Oh Dan Savage, how I ambivalent you. [Dear language gods — please make “ambivalent” a verb. Thanks.]
Savage does amazing, important things like the “It Gets Better” project. He does hilarious things like the “Choicer Challenge”. But he also tells young college women whose boyfriends’ predilection for facials (no, not the spa kind) makes them feel degraded that they aren’t “game” enough lovers.
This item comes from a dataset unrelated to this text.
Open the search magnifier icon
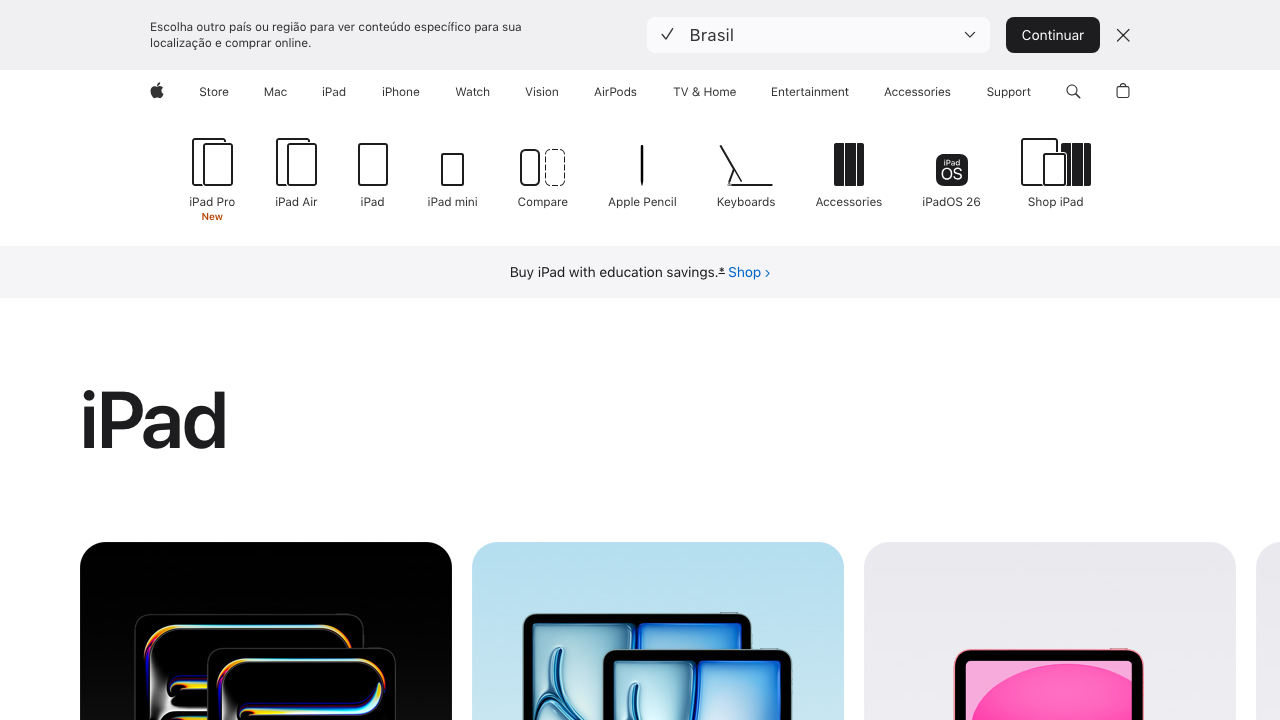Image resolution: width=1280 pixels, height=720 pixels. pyautogui.click(x=1073, y=92)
He’s been in the news again for his recent interview with the NY Times magazine in which he discusses his views on and criticisms of monogamy. Somewhat orthogonally to his specific views on monogamy, he seems to feel that marriage and family cohesiveness are in decline. And he knows just what to blame: feminism! (Gee, where have we heard this one before?) Here’s a choice passage from the interview:
“The mistake that straight people made,” Savage told me, “was imposing the monogamous expectation on men. Men were never expected to be monogamous. Men had concubines, mistresses and access to prostitutes, until everybody decided marriage had to be egalitarian and fairsey.” In the feminist revolution, rather than extending to women “the same latitude and license and pressure-release valve that men had always enjoyed,” we extended to men the confines women had always endured. “And it’s been a disaster for marriage.”
To be fair, Savage isn’t saying that marriages shouldn’t be fair or equal. He is, rather, saying that to create equality we should have extended non-monogamous expectations to women, rather than enforcing monogamy on men. Still, there’s a lot not to like about Savage’s comments.
For starters, you might think that if men freely, voluntarily, and without coercion make promises of monogamy and then fail to live up to those promises (causing pain as a result) the thing to do is not to say to women “Hey, it’s all your fault, you never should’ve believed him when he made that promise! Boys will be boys, etc.” Secondly, Savage seems to subscribe to an increasingly common Mad Men-esque myth that all men used to be Don Draper, living large and unconstrained until feminism came along and ruined the party. That’s pretty simplistic, to put it mildly. And finally, one might have thought that higher divorce rates (when compared to, say, the 1950s) have rather less to do with women’s sudden expectation that men be monogamous, and rather more to do with women having more options – socially, economically, personally – should they want to leave a marriage. Just maybe.
Here endeth the rant.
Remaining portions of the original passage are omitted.